突然のおつるの行いに当惑しながらも、口の中を満遍なく舐め回す肉厚な舌の感触によって、頭が熱に浮かされ、ふわふわとした心地いい感覚に陥り、次第に自分からも積極的に舌を動かし始める。
「っ…んちゅ…くちゅ…ぬちゅ……んふぅ」
そうして、二人の舌と舌による口内の撹拌は、小一時間続いたと錯覚するほどに長い間行われた。
やがて十分に堪能し満足したらしいおつるは、ようやっと与平を解放する。
顔が離れた際、口と口の間に銀の糸が名残惜しく紡がれた。
「っん……ふぅ、ごちそうさまでした…。ふふ…与平様のお口。とても美味しゅうございましたわ…」
「はぁ…はぁ……お、おつるさん…」
「わたくし、与平様の事をもっと知りたいのです…。だから、教えて下さい…」
おつるは、細くスラリと伸びた白魚の手のひらを、衣服の下から与平の肌に直に滑りこませる。
潜り込んだ手は、へそを起点に蛇のようにするすると這い、やがて股間へと辿り着いた。
「与平様は私を慰みにした時。一体わたくしをどのように辱めていたのでしょうか…」
彼女は既に屹立しかかっていた彼の肉棒に、華奢な指をそっと添える。
そして、そのままゆっくりと上下に擦り始めた。
「こんな風に、自分のものを擦りながら、どんな淫らな空想をなされていたのですか…?」
「そ、そんな…。こと、とてもじゃ、ないけど、言え、ない…くっ」
「恥ずかしがらなくても、いいのですよ。自分に素直におなりなさい。わたくしは与平様の全てを知りたいだけなのですから…」
おつるは優しく諭すように、耳元で囁いた。
彼女の生暖かい吐息が耳朶をくすぐり、甘い誘惑の言霊が鼓膜を伝って与平の頭に浸透する。
己の分身を撫でる肌触りの良い指の感触と相俟って、与平の思考を蕩けさせた。
「俺は、その…、おつるさんの、なんというか…」
「遠慮なさらないで…何言われてもわたくし怒りませんから…」
「わ、分かったよ…、お、おつるさんの…大事なところを。俺が自分の手で…弄り、ました」
「ふふ、なるほど……。いいですよ、与平様。貴方が夢想した時と同じよう、わたくしのあそこを触っても…」
「え…?」
おつるはそう言うと、自らの股座を見せつける体勢になった後、着物の裾を一捲りした。
すると下半身を隠すものは一切無くなり、女の秘所が与平の目の前に曝け出される。
途端、不規則に高鳴っていた与平の心の臓がひときわ大きく弾けた。
おつるの下腹部に引かれた綺麗な一本筋。
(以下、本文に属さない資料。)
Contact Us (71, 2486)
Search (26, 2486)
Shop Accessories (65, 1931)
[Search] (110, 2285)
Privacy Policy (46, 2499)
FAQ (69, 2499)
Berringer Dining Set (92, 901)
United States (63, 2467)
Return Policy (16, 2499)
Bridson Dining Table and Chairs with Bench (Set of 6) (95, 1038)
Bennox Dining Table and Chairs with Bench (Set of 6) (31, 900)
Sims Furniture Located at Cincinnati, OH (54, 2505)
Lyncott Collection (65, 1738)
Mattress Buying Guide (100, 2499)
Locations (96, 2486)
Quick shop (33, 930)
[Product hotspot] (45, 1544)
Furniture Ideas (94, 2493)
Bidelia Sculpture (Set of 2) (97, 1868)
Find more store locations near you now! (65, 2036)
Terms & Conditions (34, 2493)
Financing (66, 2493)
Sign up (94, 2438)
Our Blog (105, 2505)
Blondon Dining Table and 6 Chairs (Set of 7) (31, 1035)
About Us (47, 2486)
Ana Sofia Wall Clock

その閉じられた溝から薄桃色の襞が少しはみ出していた。
覗き見した時には確認出来なかったが、割れ目の周囲には髪と同じ色の白い毛がうっすらと繁っている。
生まれて初めて見る女性の性器を目の当たりにした与平にとって、女体の神秘の象徴とも言えるその蠱惑的な光景に、生唾を呑まずにはいられなかった。
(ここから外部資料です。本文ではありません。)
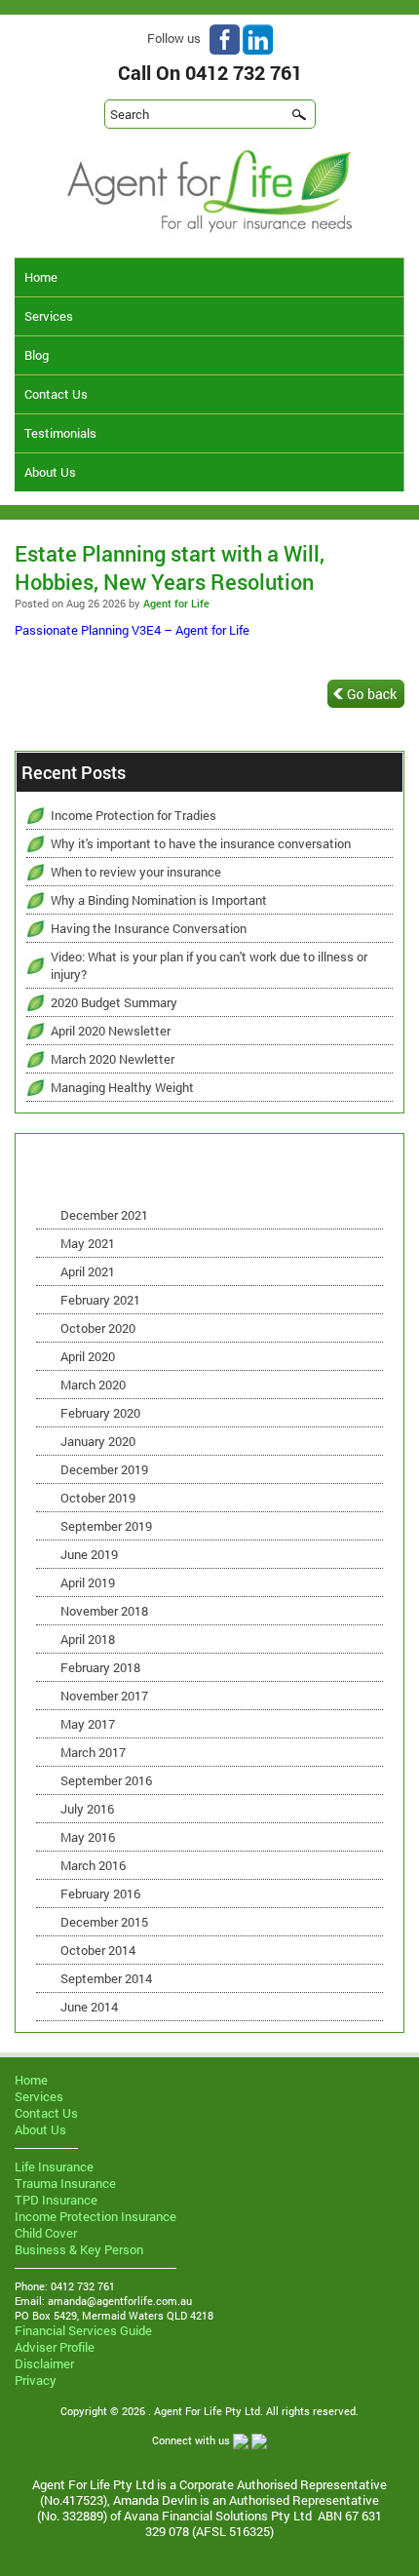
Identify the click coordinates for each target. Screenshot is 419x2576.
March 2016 (93, 1865)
「さぁ、どうぞ…。お好きなように、このおつるめの秘所を弄んで下さい…」
「――ほんとうに良いんですか?」
「はい…」
「し、じゃあ。触るよ…。おつるさん……」
与平は震える手で、己の生涯において縁のないと思われていた女性の性器へと手を伸ばす。
中指と人差し指を差し出したまま溝口へと到達すると、まるで高価な芸術品を扱うかのように、スルスルと彼女の割れ目を行き来させた。
「ひぁ…、そう…それで、いいんです」
「おつるさんの、すごく綺麗…触り心地もいい…」
「ふふっ…ありがとう、ございます…ん」
与平の指先が割れ目を往復する都度、おつるは小さく悲鳴を上げ、身体が自分の手の動きに合わせて、快感に身を震わせる。
彼女の反応の良さに気をよくした与平は、調子に乗り、愛撫をいっそう激しくした。